[Opening Exercise materials section]
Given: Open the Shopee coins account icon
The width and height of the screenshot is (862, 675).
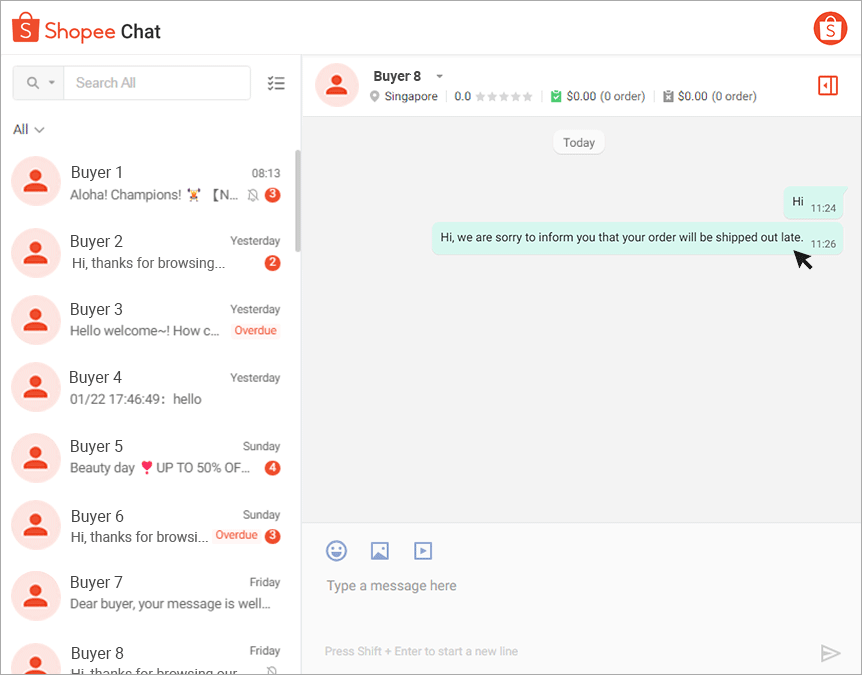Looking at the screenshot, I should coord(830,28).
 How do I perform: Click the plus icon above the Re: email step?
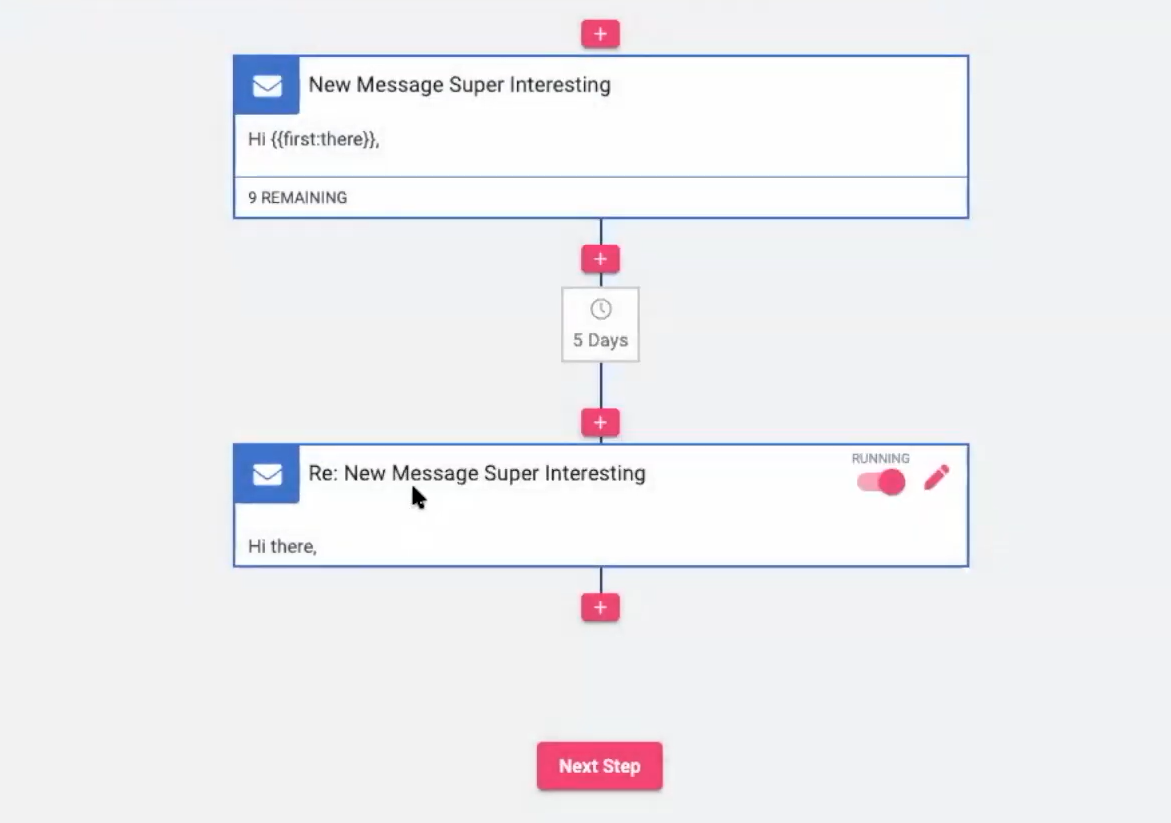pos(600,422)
[Closing Exercise materials section]
Print every line above exactly. Leave the pictures out.

Given: Open the Shopee coins account icon
The width and height of the screenshot is (862, 675).
Looking at the screenshot, I should coord(830,28).
 How do I perform: Click the plus icon above the Re: email step?
pos(600,422)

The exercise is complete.